Доктор начал читать «бабе» лекцию.

«Баба» смолкла в покорности. Доктор рассуждал не менее получаса, пока не устал. «Баба» тогда сказала покорно:

– Барин, касатик, я твоей барыне, как велели, сметанки принесла…

– Ну, так бы и сказала сразу, бестолочь такая!.. Доктор хлопнул раздраженно дверью и пошел дочитывать намеченное на сегодня.
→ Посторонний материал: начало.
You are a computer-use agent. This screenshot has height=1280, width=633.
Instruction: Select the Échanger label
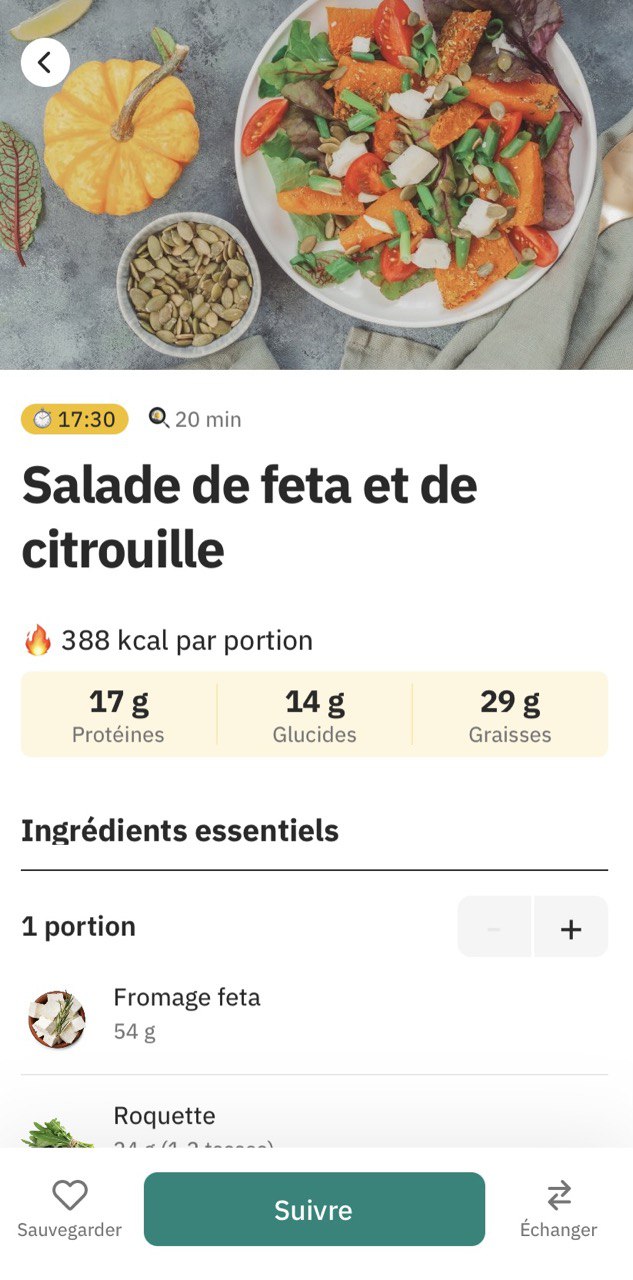(559, 1230)
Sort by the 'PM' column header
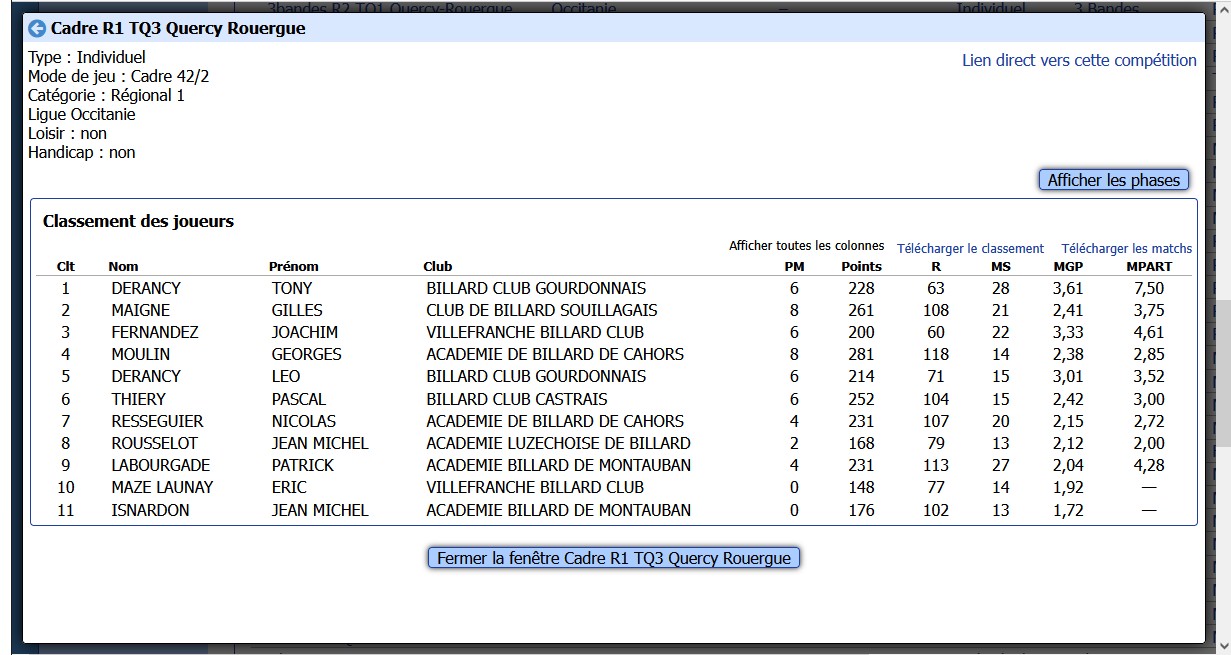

Частной практикой доктор Криворотов не занимался, называя ее чаевыми, и орал до пределов своего волжского баса, когда ему предлагали деньги. Рассуждал доктор много и часто о народном здравии и образовании, – трехклассные земские школы принципиально порицал, в целесообразность их не верил, считая, что следует сначала «мужика» накормить и вылечить, ибо иначе – проучившись три года – голодный и от голода больной, не имеющий ни единой книги в избе и в селе, мужик неминуемо возвратится в безграмотность. И тем не менее был Иван Иванович попечителем земской школы в сельце Чертанове, собирал у себя каждую пятницу учителей, чертановских и городских, – назывались эти встречи «кружком самообразования», – читались в этом кружке особо интересные статьи и рассказы из толстых журналов, выписываемых в библиотеку имени Ломоносова при Дворянском Клубе; читанное подвергалось общественной критике. В чертановской земской школе доктору Криворотову удалось создать горячие завтраки для ребят, добыть валенки и полушубки для неимеющих. Суббота в земстве была нерабочим днем, – и каждую субботу с утра направлялся доктор в школу, тащил земский проекционный фонарь, показывал детишкам и взрослым туманные картины и сопровождал их своими собственными рассуждениями, – и был за это так же, как учитель Богородский, «на подозрении».